Expose read_parquet node to python

wence- · wence- · commit e1edb189b4a2 · 2025-10-29T12:20:51.000Z
diff --git a/python/rapidsmpf/rapidsmpf/streaming/cudf/CMakeLists.txt b/python/rapidsmpf/rapidsmpf/streaming/cudf/CMakeLists.txt
@@ -5,7 +5,7 @@
 # cmake-format: on
 # =================================================================================
 
-set(cython_modules partition.pyx table_chunk.pyx)
+set(cython_modules parquet.pyx partition.pyx table_chunk.pyx)
 
 rapids_cython_create_modules(
   CXX
diff --git a/python/rapidsmpf/rapidsmpf/streaming/cudf/parquet.pyi b/python/rapidsmpf/rapidsmpf/streaming/cudf/parquet.pyi
@@ -0,0 +1,17 @@
+# SPDX-FileCopyrightText: Copyright (c) 2025, NVIDIA CORPORATION & AFFILIATES.

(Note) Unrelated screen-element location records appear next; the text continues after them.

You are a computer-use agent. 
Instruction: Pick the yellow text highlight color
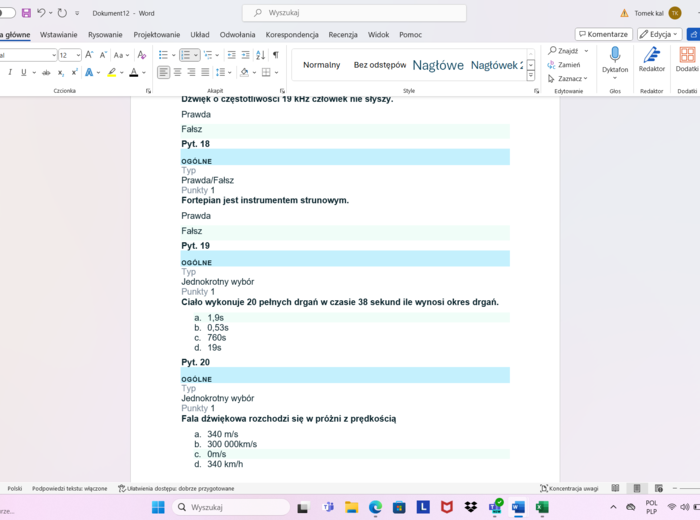click(112, 72)
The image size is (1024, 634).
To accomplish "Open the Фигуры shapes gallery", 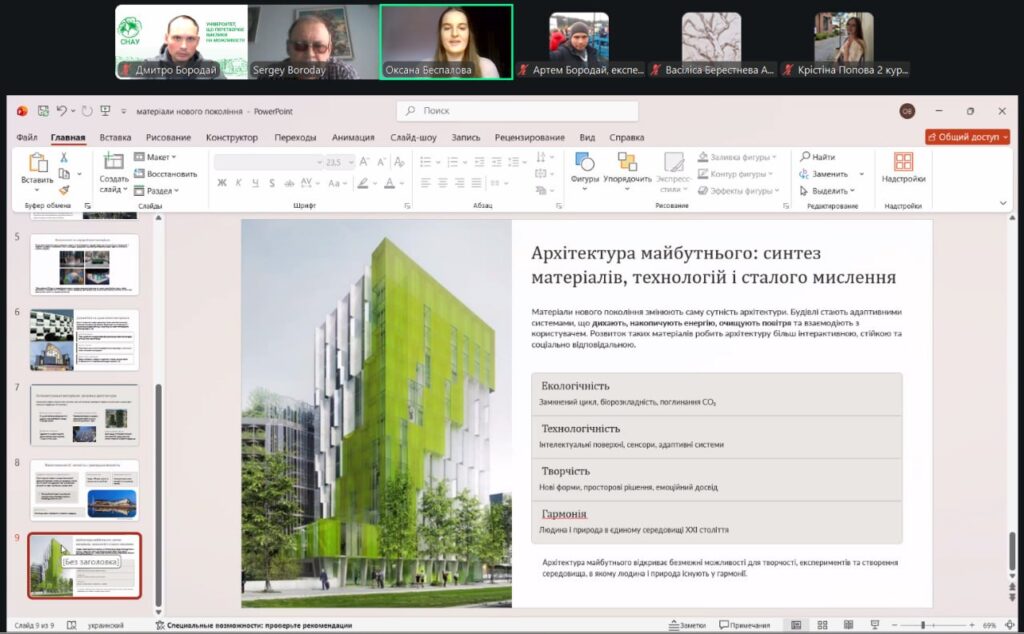I will click(584, 166).
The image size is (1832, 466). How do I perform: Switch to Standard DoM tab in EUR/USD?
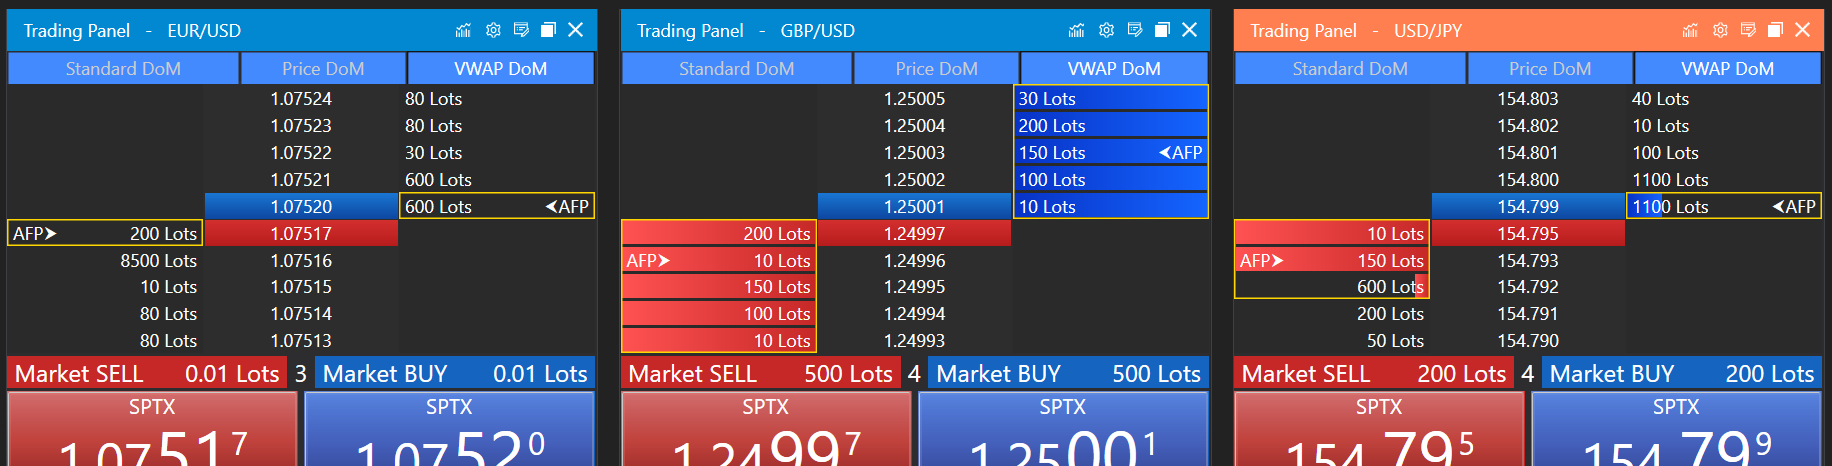click(123, 69)
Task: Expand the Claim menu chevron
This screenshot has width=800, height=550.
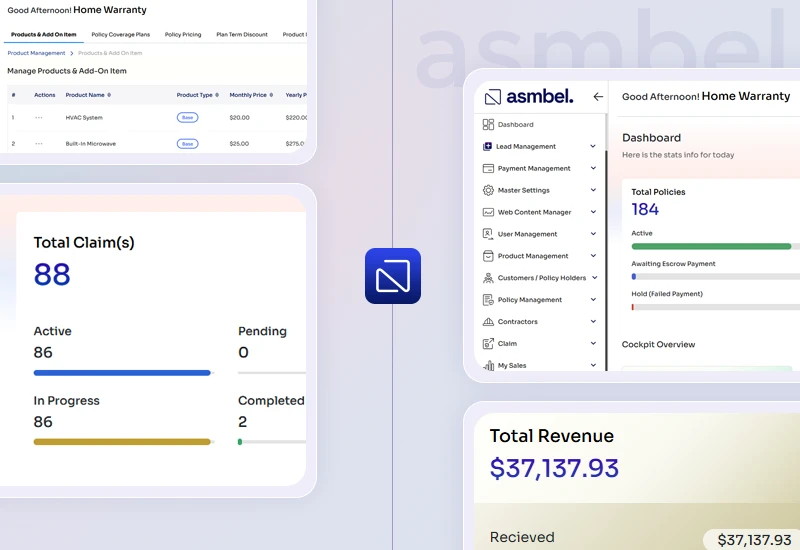Action: (x=593, y=343)
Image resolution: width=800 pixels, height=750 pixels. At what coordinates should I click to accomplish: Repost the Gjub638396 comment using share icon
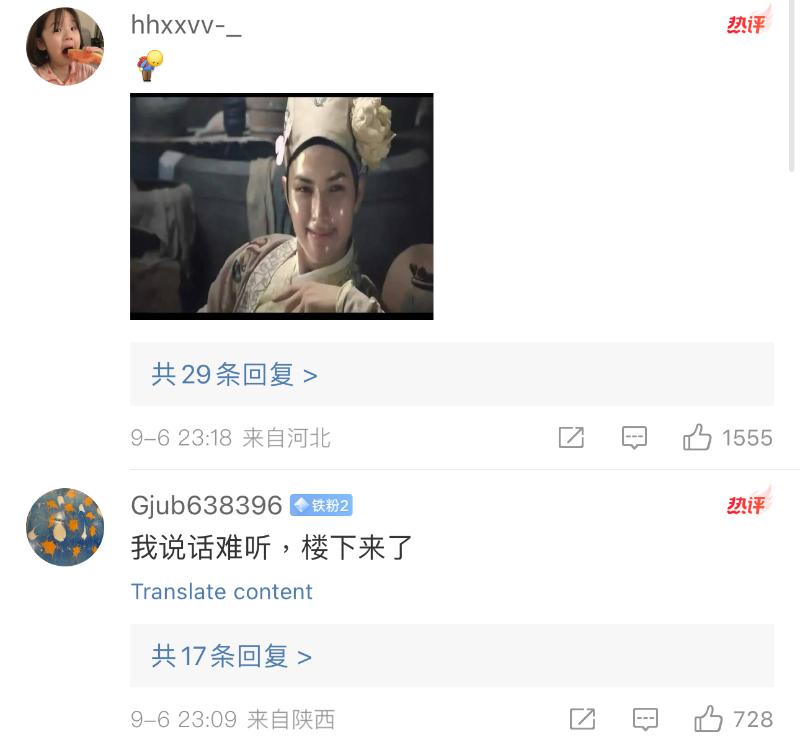point(582,719)
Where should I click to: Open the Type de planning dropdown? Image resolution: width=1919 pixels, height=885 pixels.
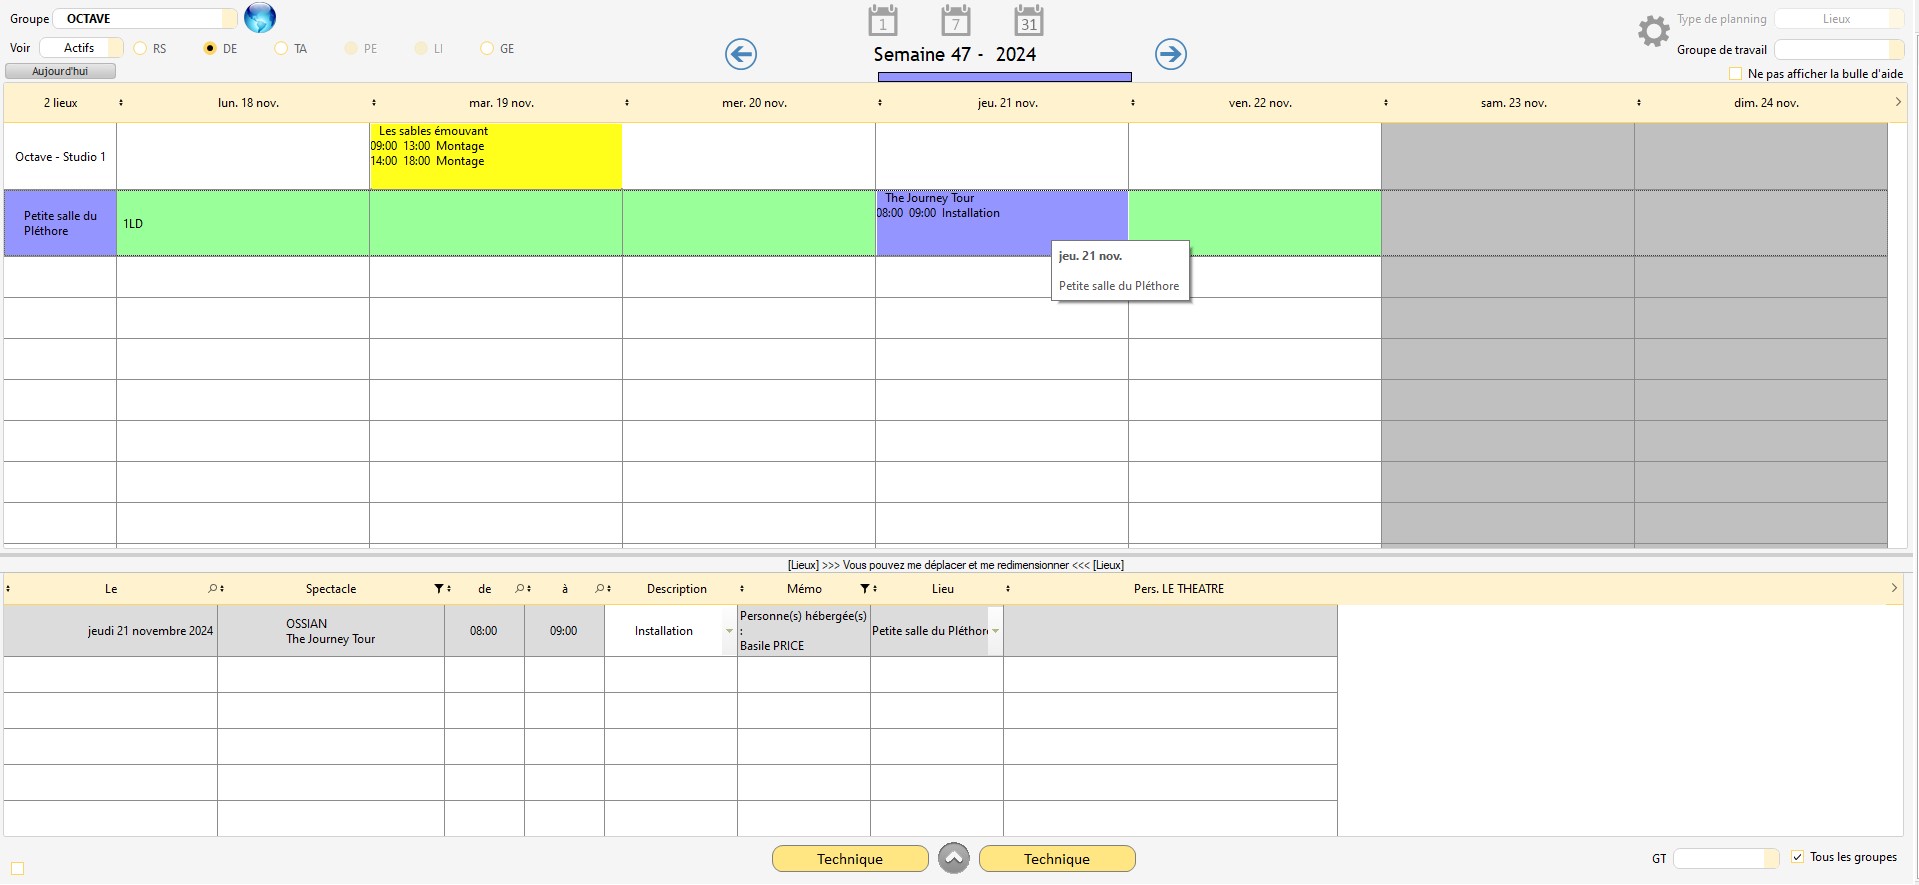pyautogui.click(x=1894, y=19)
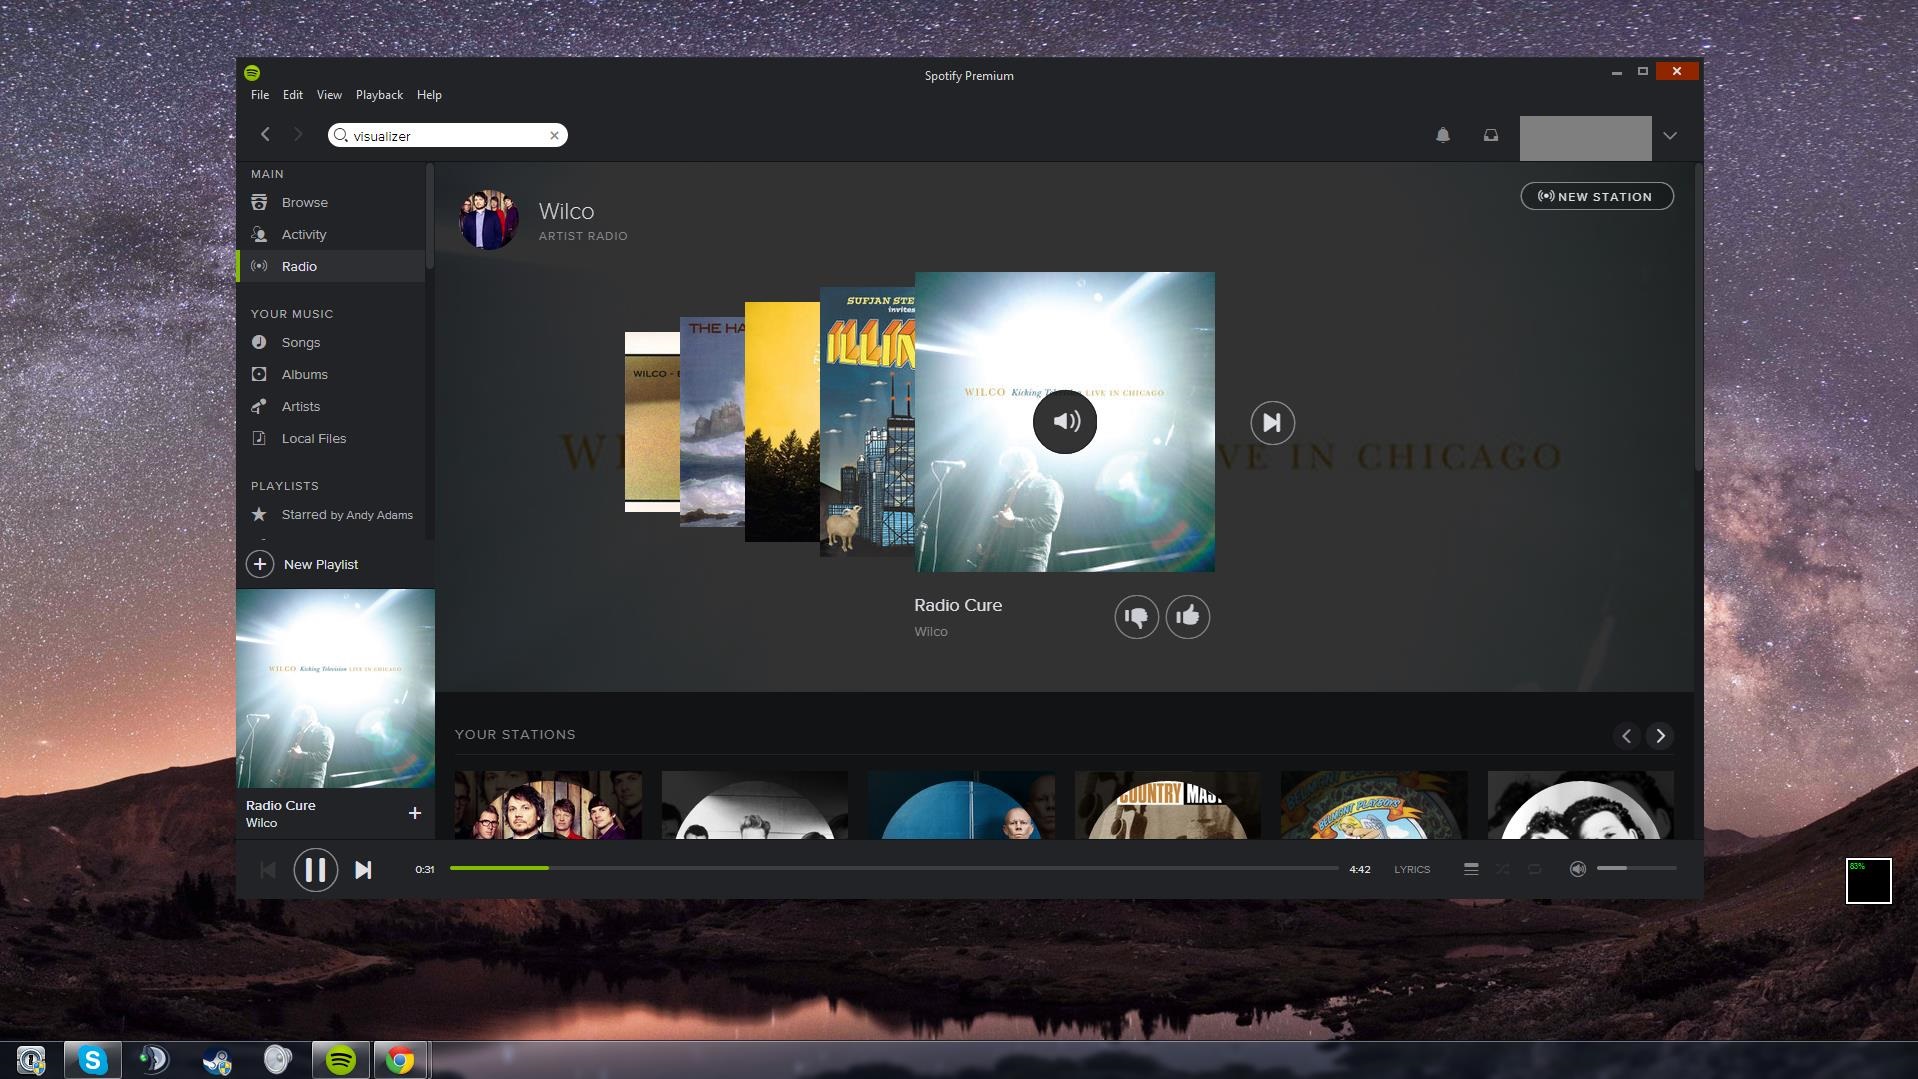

+# SPDX-License-Identifier: Apache-2.0
+
+from pylibcudf.io.parquet import ParquetReaderOptions
+
+from rapidsmpf.streaming.core.channel import Channel
+from rapidsmpf.streaming.core.context import Context
+from rapidsmpf.streaming.core.node import CppNode
+from rapidsmpf.streaming.cudf.table_chunk import TableChunk
+
+def read_parquet(
+    ctx: Context,
+    ch_out: Channel[TableChunk],
+    num_producers: int,
+    options: ParquetReaderOptions,
+    num_rows_per_chunk: int,
+) -> CppNode: ...
diff --git a/python/rapidsmpf/rapidsmpf/streaming/cudf/parquet.pyx b/python/rapidsmpf/rapidsmpf/streaming/cudf/parquet.pyx
@@ -0,0 +1,66 @@
+# SPDX-FileCopyrightText: Copyright (c) 2025, NVIDIA CORPORATION & AFFILIATES.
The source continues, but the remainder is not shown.